I've been using power tools for over 55 years without a serious accident. I'm with MrRon and pottz.


----------



## LeeRoyMan (Feb 23, 2019)

> I also have swamp land that I am selling.
> 
> - Redoak49


So that's where red oak comes from.


----------



## ArtMann (Mar 1, 2016)

I strongly disagree with this post. The length IS the problem in this case. It is not possible to fully control a work piece this short without some kind of hold down jig. The back end can rise up and get caught by the upward moving teeth very easily. On the other hand, it is easy and safe to cut a 1 by 2 foot section of plywood into two 1 foot sections using the rip fence if you use good technique because you can keep full control of the whole piece as it is cut. The ratio is meaningless. It is the ability to control the material that is critical.
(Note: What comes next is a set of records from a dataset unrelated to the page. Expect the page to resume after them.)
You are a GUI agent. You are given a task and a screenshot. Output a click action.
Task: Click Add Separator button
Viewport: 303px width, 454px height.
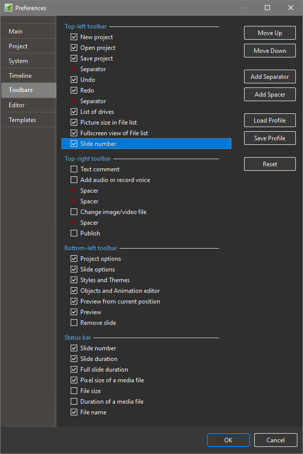tap(270, 77)

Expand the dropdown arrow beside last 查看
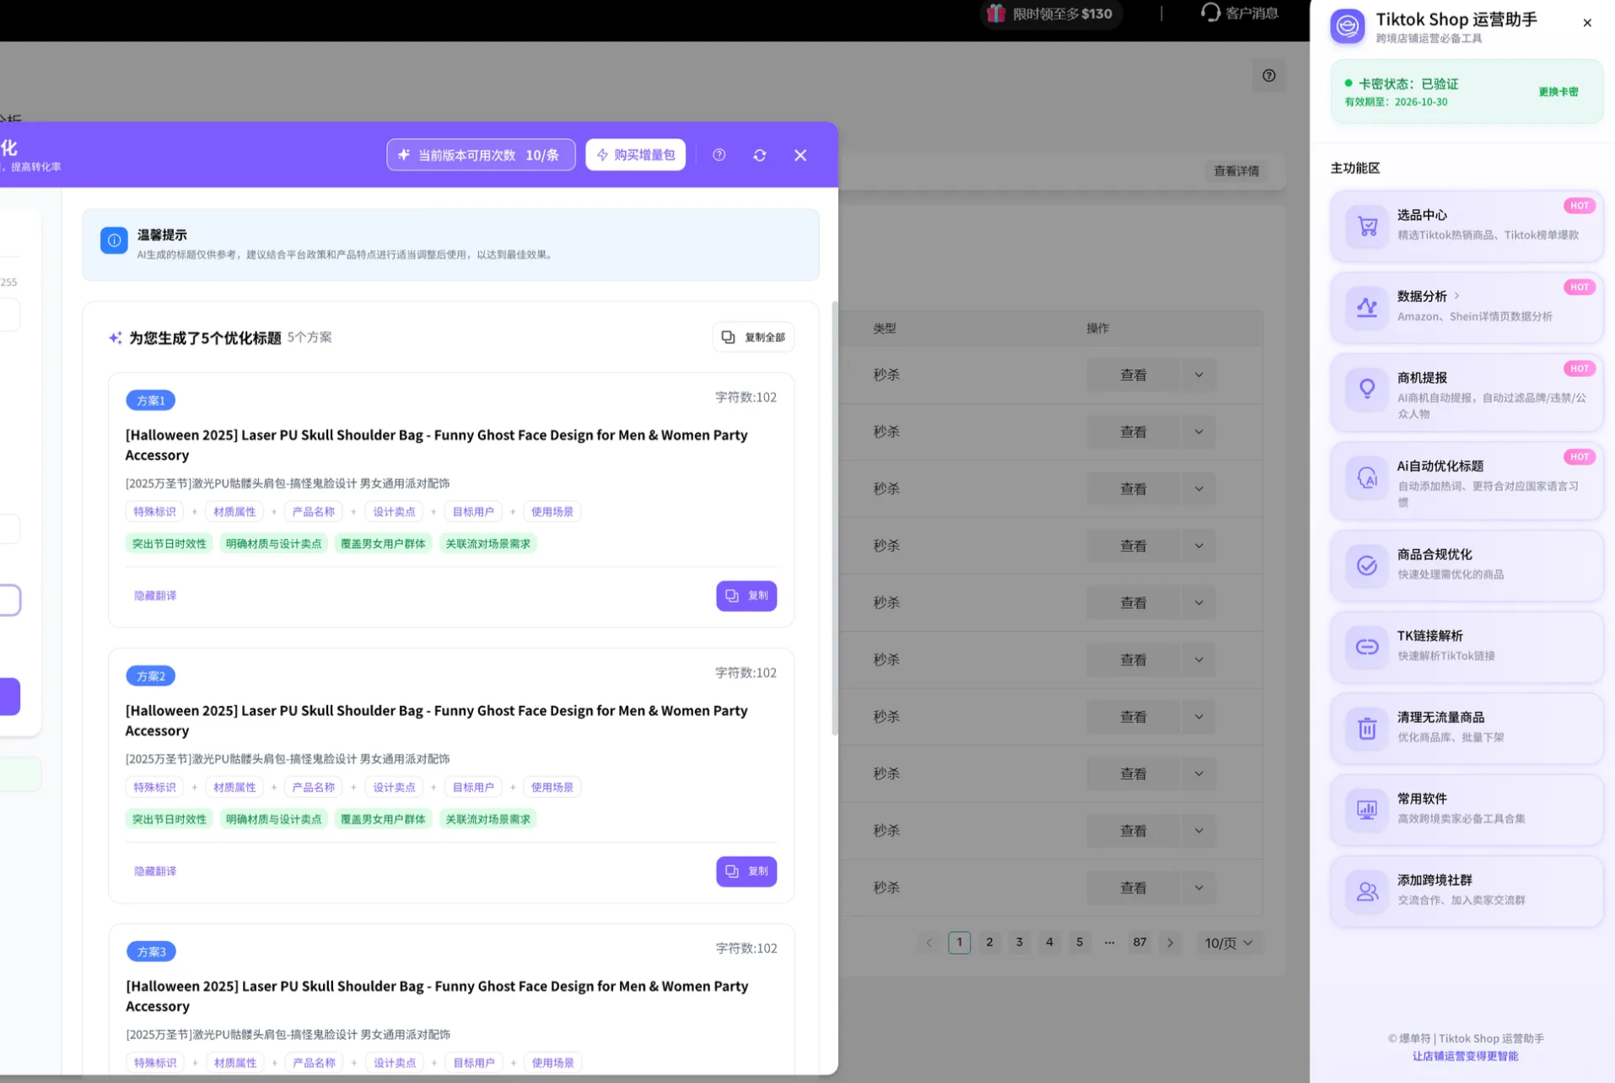(x=1198, y=887)
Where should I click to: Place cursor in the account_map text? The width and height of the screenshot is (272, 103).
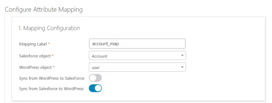pos(105,44)
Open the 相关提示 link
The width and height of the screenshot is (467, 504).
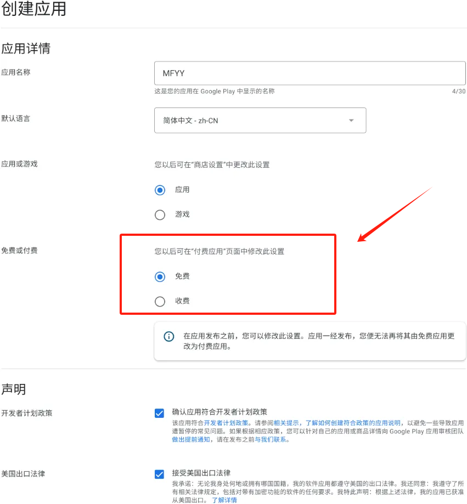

> Just to clear something up… It is not the short length of the board that is dangerous but the width relative to the length that made this cut dangerous. You basically tried to make a cross cut (ignoring grain orientation) using your rip fence. There is probably some rule of thumb about how much longer it needs to be than it is wide for it to be safe to rip but a ratio of 2 or 3 to 1 (length to width) might be a good starting point? At a minimum, you need to make sure that the longest edge is the one supported by the fence, miter gauge or sled. Short rip cuts are not inherently unsafe as long as the board is narrower than it is long and you use a push sticks for the cut that provides good control throughout the cut.
> 
> And if you don t already have one, the first thing I would do is make yourself a crosscut sled. It makes 90 degree cross cuts not only more accurate than most miter gauges but also much safer. William Ng on YouTube has a good video on how to make one accurately.
> 
> - Lazyman


----------



## PaulDoug (Sep 26, 2013)

Must be the season. I had a kickback a little over a week ago, ended up in the ER. Many stitches in the back of my hand. Fortunately no broken bones or severed tendons.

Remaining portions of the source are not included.